For gene-environment interaction analyses, the following variables should be included:

variable name description
SNPID SNP ID as rs number
chr chromosome number. Use symbols X, XY, Y and mt for non-autosomal markers.
position physical position for the reference sequence (indicate build 35/36 in readme file)
coded_all coded allele, also called modeled allele (in example of A/G SNP in which AA=0, AG=1 and GG=2, the coded allele is G)

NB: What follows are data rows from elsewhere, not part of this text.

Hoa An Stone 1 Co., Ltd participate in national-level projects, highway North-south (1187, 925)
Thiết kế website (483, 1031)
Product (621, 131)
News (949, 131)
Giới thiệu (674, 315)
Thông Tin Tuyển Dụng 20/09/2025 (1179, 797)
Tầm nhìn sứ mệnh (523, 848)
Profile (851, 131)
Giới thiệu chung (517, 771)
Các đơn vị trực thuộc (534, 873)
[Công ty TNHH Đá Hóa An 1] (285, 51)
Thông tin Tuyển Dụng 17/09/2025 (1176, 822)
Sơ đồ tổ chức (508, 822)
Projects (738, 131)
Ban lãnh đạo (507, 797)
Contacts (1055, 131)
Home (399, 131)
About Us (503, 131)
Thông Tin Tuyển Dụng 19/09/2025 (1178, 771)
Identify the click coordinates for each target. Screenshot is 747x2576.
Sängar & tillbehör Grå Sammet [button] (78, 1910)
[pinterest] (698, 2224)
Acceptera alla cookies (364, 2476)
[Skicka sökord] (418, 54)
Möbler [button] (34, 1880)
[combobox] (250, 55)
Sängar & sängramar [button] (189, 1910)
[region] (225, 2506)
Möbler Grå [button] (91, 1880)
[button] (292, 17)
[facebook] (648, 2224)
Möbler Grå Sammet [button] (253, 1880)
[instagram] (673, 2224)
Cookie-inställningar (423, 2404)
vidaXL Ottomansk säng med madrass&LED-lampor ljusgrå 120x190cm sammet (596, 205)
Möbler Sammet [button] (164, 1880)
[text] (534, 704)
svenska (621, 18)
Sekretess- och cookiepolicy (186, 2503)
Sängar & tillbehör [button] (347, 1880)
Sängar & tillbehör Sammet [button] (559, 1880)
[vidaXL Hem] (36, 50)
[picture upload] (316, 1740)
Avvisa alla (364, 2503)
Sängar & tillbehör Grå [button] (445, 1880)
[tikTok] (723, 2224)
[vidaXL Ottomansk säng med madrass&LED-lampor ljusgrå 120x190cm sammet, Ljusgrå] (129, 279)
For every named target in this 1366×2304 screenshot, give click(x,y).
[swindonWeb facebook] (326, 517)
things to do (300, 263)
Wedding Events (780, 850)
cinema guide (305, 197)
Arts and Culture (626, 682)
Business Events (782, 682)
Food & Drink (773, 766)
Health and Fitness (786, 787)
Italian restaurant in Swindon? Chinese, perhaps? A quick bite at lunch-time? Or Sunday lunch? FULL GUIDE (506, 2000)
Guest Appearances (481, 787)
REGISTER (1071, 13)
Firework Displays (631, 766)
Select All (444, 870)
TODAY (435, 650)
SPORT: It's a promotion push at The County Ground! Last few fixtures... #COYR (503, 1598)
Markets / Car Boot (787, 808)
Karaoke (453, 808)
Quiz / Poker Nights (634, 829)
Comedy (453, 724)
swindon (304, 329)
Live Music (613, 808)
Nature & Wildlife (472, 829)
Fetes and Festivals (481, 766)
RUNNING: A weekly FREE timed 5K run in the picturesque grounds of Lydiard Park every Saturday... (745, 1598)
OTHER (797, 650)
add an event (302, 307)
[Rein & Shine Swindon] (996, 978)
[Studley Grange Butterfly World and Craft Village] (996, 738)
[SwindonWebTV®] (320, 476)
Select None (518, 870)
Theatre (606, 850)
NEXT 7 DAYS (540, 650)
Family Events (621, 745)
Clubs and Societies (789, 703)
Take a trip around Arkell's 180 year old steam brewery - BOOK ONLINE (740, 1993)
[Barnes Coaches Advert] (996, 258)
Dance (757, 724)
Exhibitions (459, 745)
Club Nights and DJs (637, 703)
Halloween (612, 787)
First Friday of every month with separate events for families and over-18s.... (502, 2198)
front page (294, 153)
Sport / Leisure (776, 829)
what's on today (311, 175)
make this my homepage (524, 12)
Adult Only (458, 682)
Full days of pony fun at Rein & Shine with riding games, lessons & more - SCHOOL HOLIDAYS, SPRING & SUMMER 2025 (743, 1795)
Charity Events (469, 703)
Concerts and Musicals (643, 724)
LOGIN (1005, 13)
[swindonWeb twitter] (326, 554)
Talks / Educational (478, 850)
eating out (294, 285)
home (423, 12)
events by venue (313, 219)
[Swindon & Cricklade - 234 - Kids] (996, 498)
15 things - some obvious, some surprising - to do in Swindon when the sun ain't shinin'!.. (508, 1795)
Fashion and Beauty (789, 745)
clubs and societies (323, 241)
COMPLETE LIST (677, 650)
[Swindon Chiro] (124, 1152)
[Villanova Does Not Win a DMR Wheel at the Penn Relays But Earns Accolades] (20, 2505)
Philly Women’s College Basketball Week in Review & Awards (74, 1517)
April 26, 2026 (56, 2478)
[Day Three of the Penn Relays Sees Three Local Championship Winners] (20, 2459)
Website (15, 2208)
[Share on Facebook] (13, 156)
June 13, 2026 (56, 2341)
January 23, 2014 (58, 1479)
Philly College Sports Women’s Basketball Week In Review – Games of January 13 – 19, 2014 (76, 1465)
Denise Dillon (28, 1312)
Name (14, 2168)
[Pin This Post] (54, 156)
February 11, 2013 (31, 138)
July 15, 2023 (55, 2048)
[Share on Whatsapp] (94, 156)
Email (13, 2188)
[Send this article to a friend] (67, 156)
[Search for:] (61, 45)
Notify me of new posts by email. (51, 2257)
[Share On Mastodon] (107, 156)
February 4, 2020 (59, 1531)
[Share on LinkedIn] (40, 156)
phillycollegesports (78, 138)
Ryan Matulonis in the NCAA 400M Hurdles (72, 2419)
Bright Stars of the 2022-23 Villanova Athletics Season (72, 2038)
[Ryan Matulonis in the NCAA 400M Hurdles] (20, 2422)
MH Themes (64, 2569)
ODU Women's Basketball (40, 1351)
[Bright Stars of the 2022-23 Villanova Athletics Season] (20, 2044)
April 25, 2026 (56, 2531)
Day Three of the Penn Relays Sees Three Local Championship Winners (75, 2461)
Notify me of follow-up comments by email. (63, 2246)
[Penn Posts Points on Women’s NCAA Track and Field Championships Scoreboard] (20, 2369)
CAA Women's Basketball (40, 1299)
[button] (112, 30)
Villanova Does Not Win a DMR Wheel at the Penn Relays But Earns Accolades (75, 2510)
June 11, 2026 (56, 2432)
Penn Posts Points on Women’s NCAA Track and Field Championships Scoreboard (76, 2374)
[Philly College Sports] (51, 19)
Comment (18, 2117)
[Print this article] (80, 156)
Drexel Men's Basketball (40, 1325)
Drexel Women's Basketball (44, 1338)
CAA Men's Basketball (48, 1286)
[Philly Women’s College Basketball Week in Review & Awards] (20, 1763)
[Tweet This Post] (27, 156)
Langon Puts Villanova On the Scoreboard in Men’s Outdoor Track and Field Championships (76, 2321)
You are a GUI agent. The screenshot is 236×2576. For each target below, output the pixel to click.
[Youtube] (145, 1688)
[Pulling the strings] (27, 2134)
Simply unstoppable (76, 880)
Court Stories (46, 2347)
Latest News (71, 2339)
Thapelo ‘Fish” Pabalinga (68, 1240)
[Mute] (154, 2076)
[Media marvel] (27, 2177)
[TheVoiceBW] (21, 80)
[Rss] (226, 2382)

noncoded_all the other allele
strand_genome + or -, representing either the positive/forward strand or the negative/reverse strand of the human genome reference sequence; to clarify which strand the coded_all and noncoded_all are on
beta beta estimate from additive interaction term, at least 5 decimal places -- “NA” if not available
SE standard error of beta estimate, to at least 5 decimal places -- “NA” if not available
pval p-value of interaction test statistic, here just as a double check -- “NA” if not available
df.t degrees of freedom estimate for t reference distribution for interaction term -- “NA” if not available
pval.t p-value of interaction test statistic, using t reference distribution, here just as a double check -- “NA” if not available
beta.main beta estimate from genotype-phenotype association, at least 5 decimal places -- “NA” if not available
SE.main standard error of beta.main estimate, to at least 5 decimal places -- “NA” if not available
pval.main p-value of main test statistic, here just as a double check -- “NA” if not available
covar.main.inter covariance between beta and beta.main, to at least 5 decimal places  -- “NA” if not available
AF_coded_all allele frequency for the coded allele -- “NA” if not available
HWE_pval exact test Hardy-Weinberg equilibrium p-value -- only directly typed SNPs, NA for imputed
callrate genotyping callrate after exclusions
n_total total sample with phenotype and genotype for SNP
n_exposed (DICHOTOMOUS EXPOSURE ONLY) number in sample exposed to environmental variable of interest [in longitudinal data, estimated number of independent observations that are exposed]
imputed 1/0 coding; 1=imputed SNP, 0=if directly typed
used_for_imp 1/0 coding; 1=used for imputation, 0=not used for imputation
oevar_imp observed divided by expected variance for imputed allele dosage

Please note that a README should be uploaded with a very brief description of the data uploaded, the date, the NCBI human genome reference sequence used (e.g. NCBI 36.2) for strand reference, and the scale of the beta estimates; please also include in the README the SNP HWE p-value, callrate and minor allele frequency filters that have been applied.